Books to Watch Out For — October 2017

What are we at Anomaly excited about? It’s October, so pets dressed in Halloween costumes. But also, this avalanche of intensely amazing books.

1. Why Storms are Named After People and Bullets Remain Nameless, by Tanaya Winder.

Tanaya Winder’s latest independently-published chapbook Why Storms Are Named After People And Bullets Remain Nameless is a book of survival. Winder, as always, brings truth to issues of Native suicide, family, and belonging, as well as what it means to live as an indigenous woman, and to have hope. Her verse is accessible and clean, and reminiscent of the taste of the air after a storm:

“Is it possible to love the gun that shot you? / Or will you always blame the bullet?”

2. A TransPacific Poetics

Edited by Sawako Nakayasu and Lisa Samuels, this much-needed anthology from Litmus Press includes poetry and essays “committed to transcultural experimental witness in both hemispheres of the Pacific and Oceania.” This anthology boasts an impressive roster of stellar writers, including Jai Arun Ravine, Don Mee Choi, Sean Labrador y Manzano, and Craig Santos Perez.

3. Life in Suspension, by Hélène Cardona

New from Salmon Poetry, this bilingual edition of poetry in English and French has already drawn much praise from the literary world. Cardona joins the chorus of multilingual and multinational poets in challenging the notion that living “between” languages means living within a dilemma. Cardona instead embraces the fullness and complexity of language, place, and the self.

4. Unaccompanied, by Javier Zamora

Javier Zamora is one of the poets behind the UNDOCUPOETS campaign to eliminate citizenship requirements for literary contests that further marginalize writers who are undocumented. In his debut collection from Copper Canyon Press, Zamora has created a portrait that’s equally beautiful and politically-charged, travelling through borders, and written in both Spanish and English.

5. AMERIKKKANA: a multi-media digital chapbook, by jayy dodd

jayy dodd just wanted to take a train to LA. Instead, they ended up on a 50+ hour journey into inner America and our decaying infrastructure. As innovative as always, dodd used this opportunity to create a multimedia chap of flash poetry and gifs of their ordeal.

6. Dawn With Arms of Roses: An Anthology of Queer Joy

Edited and published by Lia Hagen, Dawn With Arms of Roses challenges the many cultural tropes that, to paraphrase The Celluloid Closet, queers need to be miserable. Too often, mainstream literature only gives space to queer writing when queer pain can be put on display. And fuck that. Plus, half of all sales are being donated to Sylvia Rivera Law Project.

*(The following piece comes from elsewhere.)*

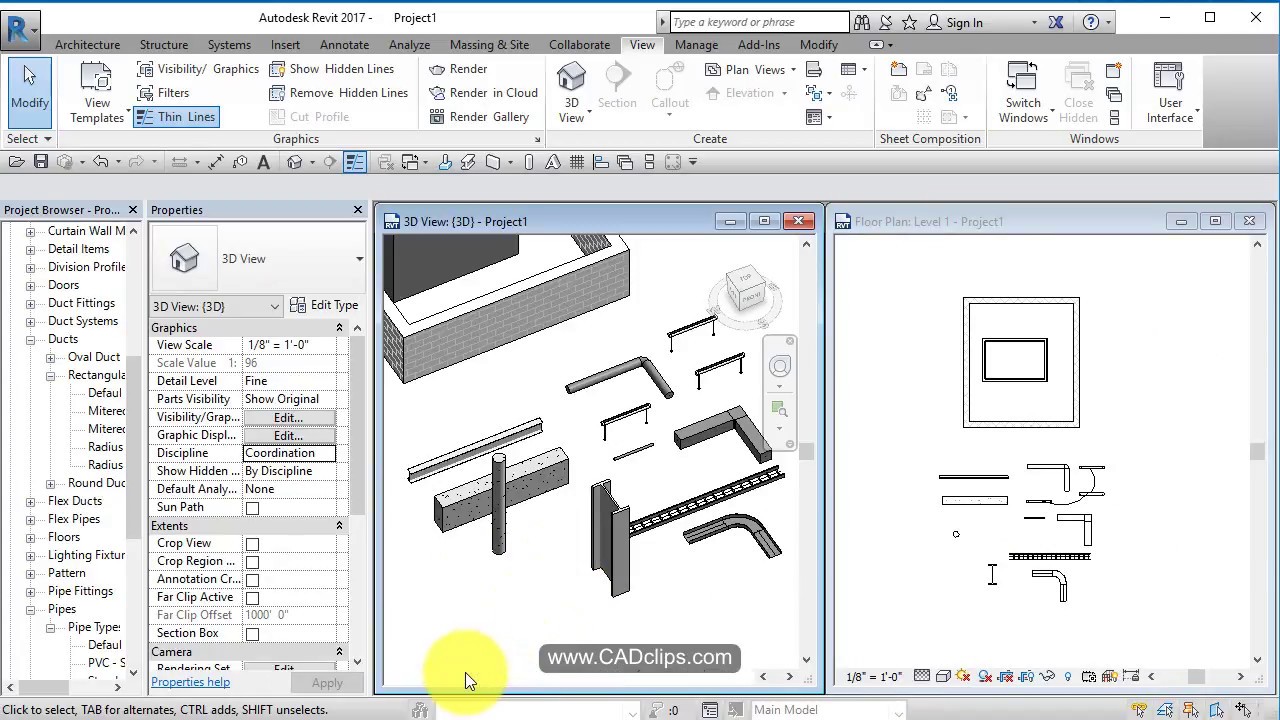Click the search keyword input field
Viewport: 1280px width, 720px height.
(x=758, y=22)
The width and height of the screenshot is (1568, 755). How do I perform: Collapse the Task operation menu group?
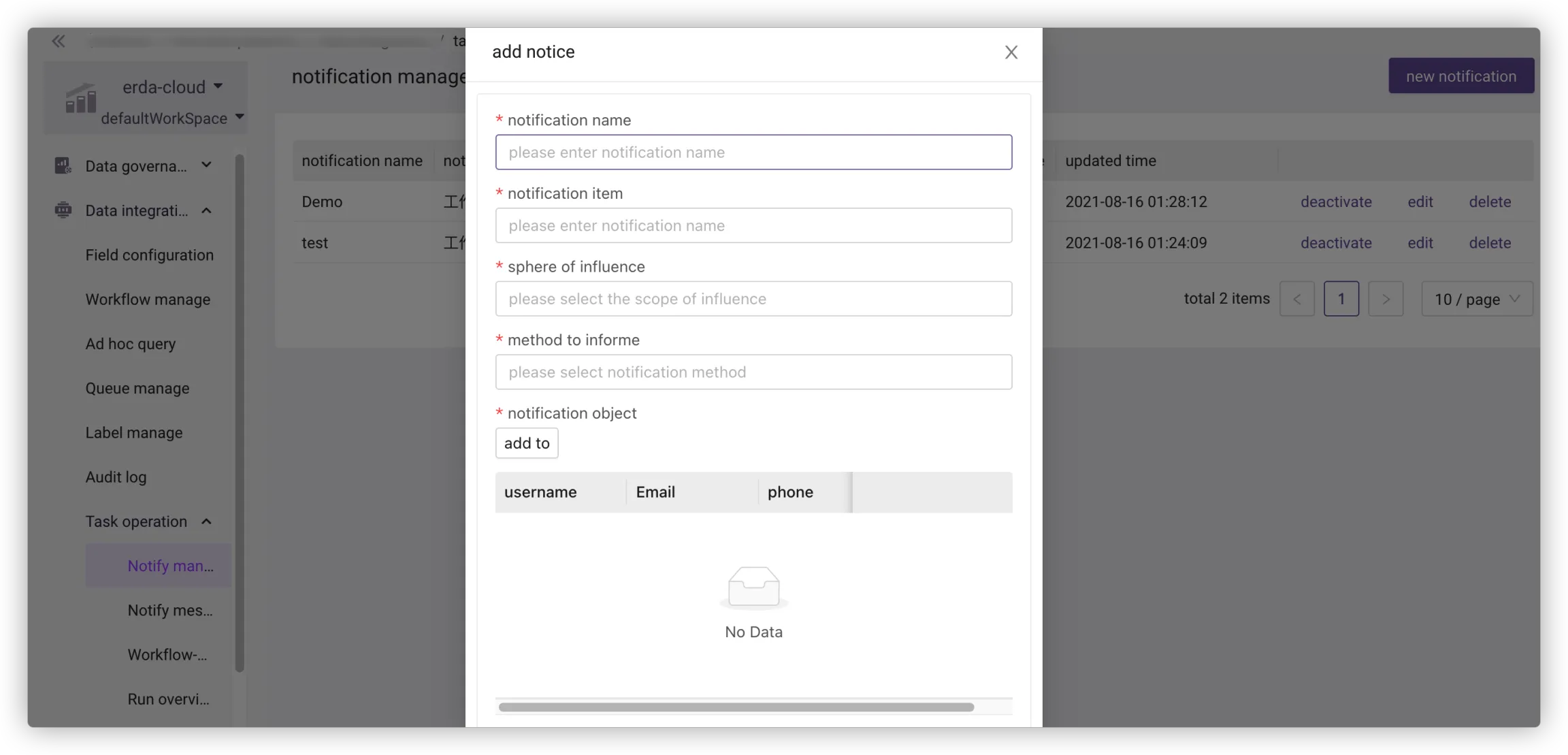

7. A Dollhouse Built on Brimstone, by Lucas Dalilah Galvin

Lucas Daliah Galvin is a self-described “queer disaster,” but their debut collection is anything but a disaster. Unless you count blowing up cisheteronormativity and the stigma of mental illness. Out now from Black Napkin Press, this collection is a raw exploration of interior, and where the interior meets the external world, and a godsend for non-binary readers and writers alike.

8. Heaven Is All Goodbyes, by Tongo Eisen-Martin

Part of City Lights’ Pocket Poets Series, Eisen-Martin’s new collection has earned praise from luminaries like Claudia Rankine and Nikki Giovanni. Sonically stunning and liminally innovative, Heaven Is All Goodbyes dares to imagine and dares to name.

9. Kissing Caskets, by Mahogany L. Browne

YesYes Books shows up again for necessary poetry. Mahogany L. Browne transcends formal innovation. She doesn’t just use form — she makes form work for her. Browne writes in both doorways and catalysts, tackling gender, sexuality, racialization, the body, and the prison industrial complex.

10. Killing Summer, by Sarah Browning

From the Executive Director of the activist literary organization Split This Rock, Sarah Browning’s latest collection from Sibling Rivalry Press is as much a balm as a bomb in our current political situation. At times, Browning may be channeling Eileen Myles — but more accurately, Browning is in conversation with Myles, and the many women who write resistance in desperate times.